Ihren Namen haben die Perseiden, weil sie scheinbar dem Sternbild Perseus entspringen. Das liegt unterhalb des vielen bekannten großen W, der Kassiopeia, wie Astrophysiker Dominik Elsässer von den Sternfreunden sagt. Melchert empfiehlt: "In einer klaren Nacht einfach auf eine Wiese mit freiem Himmelsblick legen und nach oben schauen.

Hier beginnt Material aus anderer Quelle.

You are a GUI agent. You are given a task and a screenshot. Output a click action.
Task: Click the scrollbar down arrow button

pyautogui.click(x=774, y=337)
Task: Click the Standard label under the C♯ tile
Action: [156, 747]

Die Sternschnuppen werden kommen. Garantiert." Zumindest eine Isomatte oder eine andere wärmende Unterlage sind bei den Temperaturen allerdings ratsam.

Einen solchen Ausstrahlungspunkt (Radianten) wie die Perseiden habe jeder Sternschnuppenstrom, sagt Melchert. "Denn die Erde fliegt auf ihrer Bahn um die Sonne dann durch eine Wolke kleiner Kometentrümmerteilchen." Bei den Perseiden heißt der verursachende Komet die Bezeichnung 109P/Swift-Tuttle. Er wurde am 19. Juli 1862 entdeckt. Für einen Umlauf um die Sonne benötigt er rund 133 Jahre. Das nächste Mal wird er voraussichtlich erst 2126 zu sehen sein.